Let's talk about Yelp! for a second. What do you think about it? Do you pay attention? Do you care? Sometimes it's like being drawn to that car wreck, you almost have to. I think when Yelp! becomes really relevant or important, it's now when you're first opening. It used to be when you first open there might be a press release here or there. You might get something in a magazine or the New York Times. That would be where people were reading it and that would be their first impression of you, and you'd have a little time to get yourself ready for that.

I'm not one of those people who are like, "All Yelpers suck and they don't know what they're talking about." It's a valid democratic process. But it's a weird one, you know? And there is no filter there. You have no knowledge of the person who's writing it, whether they know anything. Sometimes I look at Yelp! reviews and it's like, "Well, that's not the way it's done" with a sort of utter certainty. And my whole thing is, Hmm, I have no certainty about how anything is done. I only have what I like and what I don't like. But I also think it's this young-person thing that's important and needs to be paid attention to. You can't just dismiss it. There's a lot of people out there who make decisions on where they go based on review boards like that.

What do you like to eat and what do you wish there was more of in New York? I love Asian food. I wish that there was more really good Vietnamese food. I'm really excited by Kin Shop. I don't know why I love Asian food so much. Maybe because the flavors are so different from Mediterranean flavors. People always want to know where I go out to eat Italian food and I'm like, "Uh, my house?" I can't wait to go to Red Egg, this new Ed Schoenfeld Chinese place; I love to go out to Queens, to Flushing, all of that.

Any new projects on the horizon? Well, I mean, I really am trying with my partner Matt to take the step and expand Porchetta. It's something we should have pushed a little harder for a little while ago, but I think we can still do it, and that's really my focus right now. I think we could do a Porchetta in Brooklyn, and I would love to do a Porchetta on the Upper West Side. And I have lots of fantasies about taking over a falafel stand and making really good Lebanese food. But I'm not even sure that's on the horizon. That's a pipe dream, maybe.

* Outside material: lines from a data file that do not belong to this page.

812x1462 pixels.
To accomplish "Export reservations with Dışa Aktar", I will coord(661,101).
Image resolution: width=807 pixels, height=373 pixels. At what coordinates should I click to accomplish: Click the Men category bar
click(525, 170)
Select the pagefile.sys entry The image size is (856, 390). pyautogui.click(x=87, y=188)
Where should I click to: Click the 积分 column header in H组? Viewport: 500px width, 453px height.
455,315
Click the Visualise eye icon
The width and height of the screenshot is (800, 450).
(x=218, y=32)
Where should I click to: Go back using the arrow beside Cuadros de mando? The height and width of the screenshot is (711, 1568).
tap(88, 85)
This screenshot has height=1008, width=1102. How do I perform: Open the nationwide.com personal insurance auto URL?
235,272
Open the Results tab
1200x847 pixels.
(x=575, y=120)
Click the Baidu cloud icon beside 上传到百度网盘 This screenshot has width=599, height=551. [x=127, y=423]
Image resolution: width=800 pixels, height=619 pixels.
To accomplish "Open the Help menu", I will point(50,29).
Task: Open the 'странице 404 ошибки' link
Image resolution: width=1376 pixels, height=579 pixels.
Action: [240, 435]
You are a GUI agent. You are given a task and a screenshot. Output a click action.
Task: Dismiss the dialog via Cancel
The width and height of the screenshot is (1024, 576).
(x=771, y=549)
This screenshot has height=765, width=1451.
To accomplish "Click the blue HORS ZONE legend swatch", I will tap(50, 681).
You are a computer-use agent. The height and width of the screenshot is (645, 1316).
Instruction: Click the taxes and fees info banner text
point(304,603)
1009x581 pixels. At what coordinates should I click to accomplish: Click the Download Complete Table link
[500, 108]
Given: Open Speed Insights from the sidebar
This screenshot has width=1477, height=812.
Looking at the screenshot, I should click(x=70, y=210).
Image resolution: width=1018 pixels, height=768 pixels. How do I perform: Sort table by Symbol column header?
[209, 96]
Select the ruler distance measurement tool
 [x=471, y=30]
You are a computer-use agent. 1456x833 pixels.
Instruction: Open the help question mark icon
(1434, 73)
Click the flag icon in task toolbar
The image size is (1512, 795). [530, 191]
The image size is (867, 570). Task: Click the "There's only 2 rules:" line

Do you fear that you're pigeonholed into only cooking Italian cuisine? I pretty much resigned myself to that a long time ago, actually. When I did patio dining in this hole-in-the-wall that I did in 2002 and 2003, down on 2nd Ave between 2nd and 1st, it was a really fun restaurant and an amazing experience. We really did go to the Greenmarket every day and buy our stuff because we had 24 seats—we could really do that. We changed the menu every day. It was really fun and magnificent. I did not feel obligated to cook Italian food. I was trying to cook more Mediterranean food. But I understand Italian food in a way I don't understand Thai food. I always get pulled back into it.